姉川の戦いが雌雄を決する大戦にならなかった意外な理由 【シリーズ信長の城vol.6】

更新日:

 

【編集部より】

織田信長の足跡を「お城視点」から分析してみよう!という当企画。

戦国時代の城は、軍事的にも政治的にも最重要拠点であるからして、その展開を見れば、信長の思考も自然に浮かび上がってくるということで、今回はかの有名な「姉川の戦い」にスポットをあてました。

よろしければ過去記事と合わせて御覧ください。

 

【本文ここから】

「いつになったら安土城やるんだ!」「安心してください、いろいろ仕込んでます」

シリーズも第6回を迎え、そろそろ安土城をご紹介!

と思いましたが、信長の築城思想を垣間見ることのできる支城群の動きや、他の城郭戦を見ていくと、より一層リアルな安土城が浮かんできます。

てなわけで今回は信長の城郭戦と姉川の戦いを中心に追っていきたいと思います。

お城野郎ワンダーキャッスルジャパン20151208-1

赤が織田勢力下の城で、青が浅井方。彼等の裏切りで美濃―京都間は分断されてしまう

 

朝倉を討つべく軍を北に兵を向けた織田信長。浅井長政の突然の裏切りにより命からがら岐阜に逃げ帰ると、早速、反撃に出ます。

が、これまで北近江は信長の戦略外でしたので、新たに同地方攻略の戦略も立てられました。

まず最重要課題は岐阜城と二条城を結ぶルートの確保です。それもただの連絡路ではいけません。ようやく自前の家臣団と軍事力を持ち始めたとはいえまだまだ非力な足利義昭の権威の後ろ盾として、織田家の軍事力は必須。
現代でもそうですが、巨大な軍事力が背景にあってこその強い権威と外交力なのです。
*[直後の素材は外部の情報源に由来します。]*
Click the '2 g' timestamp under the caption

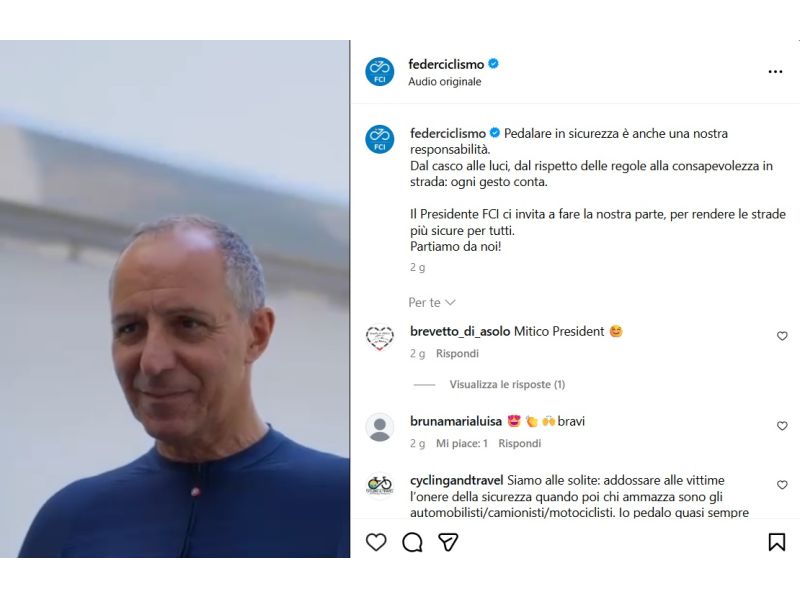pyautogui.click(x=414, y=268)
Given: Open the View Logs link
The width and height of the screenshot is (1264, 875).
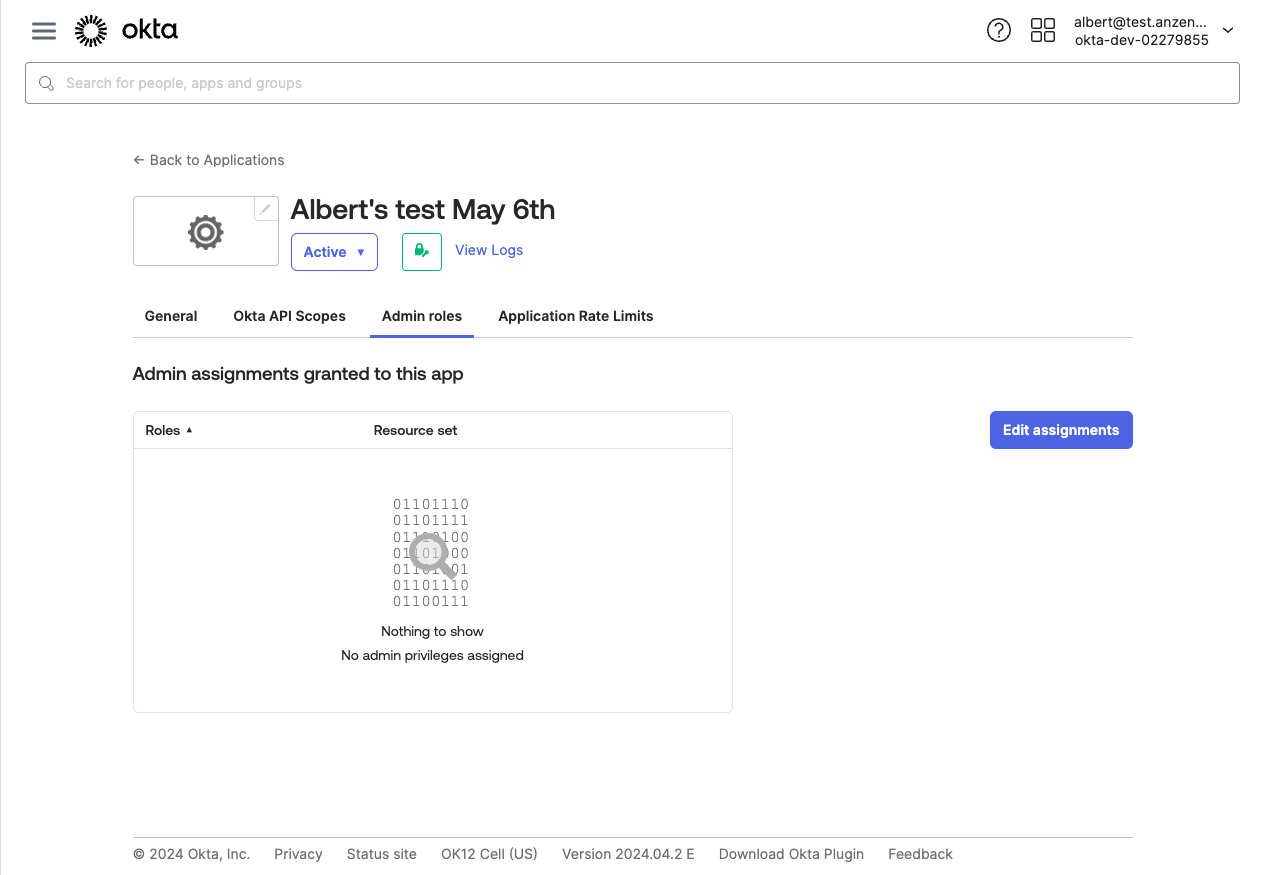Looking at the screenshot, I should [489, 250].
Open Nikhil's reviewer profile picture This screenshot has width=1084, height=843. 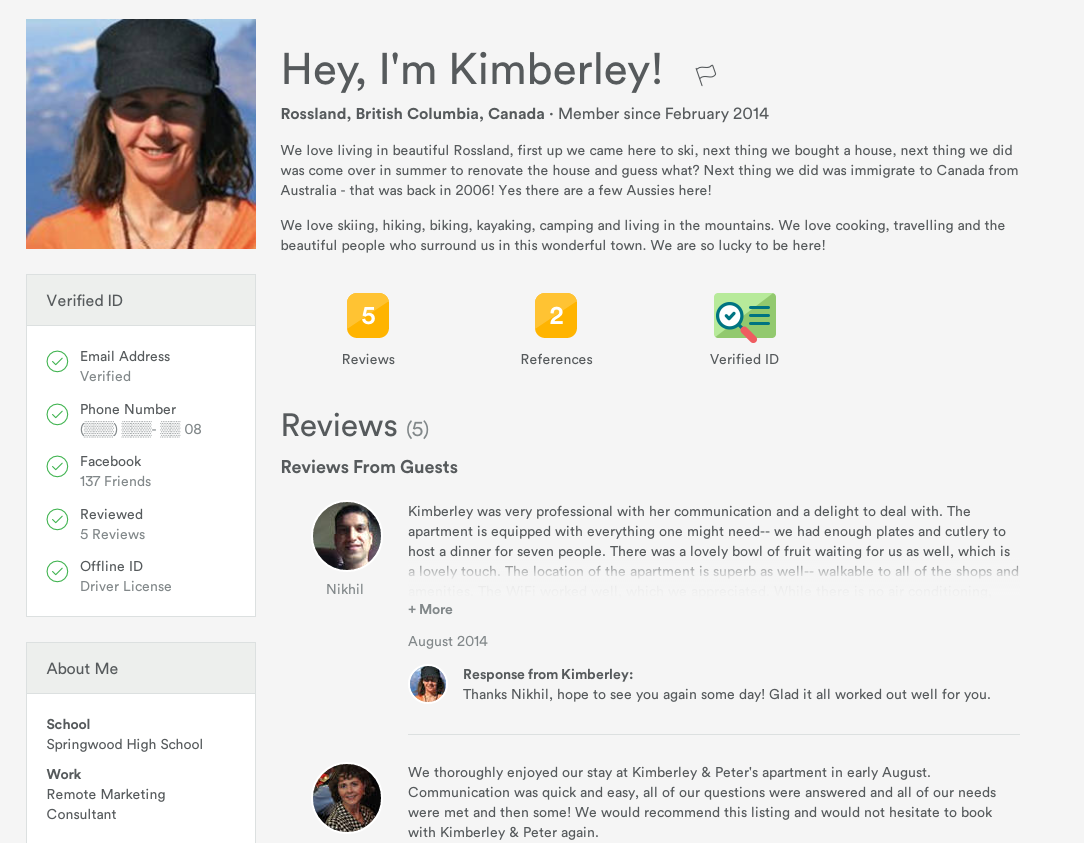point(347,536)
そして何かあったら常に織田軍団が畿内に駆けつけるぞ、という安全保障があってこそ、織田家と足利将軍家による畿内支配、すなわち天下布武が成り立つのです。

そのため岐阜城と二条城を結ぶルートは、素早い進軍が可能かつ安全な軍用道路でなくてはなりません。

美濃から京へ至る道は、信長が金ヶ崎から逃げ帰った千草峠越えなど複数ありますが、やはり重要なのは美濃から関ヶ原を抜けて琵琶湖沿いに南下して南近江から上洛するルートです。
この道は今のところ、二条城-宇佐山城-長原城-長光寺城-旧安土城までは織田家の重臣を各地に置いて保持していますが、石部城や鯰江城には六角義賢、義治父子が潜み、ゲリラ戦の根城となっておりました。
佐久間信盛や柴田勝家らの奮闘で今のところ南近江ゲリラはなりを潜めていますが、観音寺城の北、愛知川の先の佐和山城や横山城は浅井家が支配しており、南近江から岐阜城へ至る軍用道路はここで完全に断たれてしまいます。

ということで、信長の今回のミッションは、まず京への進軍ルートを回復すること。これから始まる浅井・朝倉連合軍との戦いは、裏切りへの報復や恨みというアウトレイジな理由よりも、畿内を勢力圏に置く「天下布武」の運営上、必要な措置なのです。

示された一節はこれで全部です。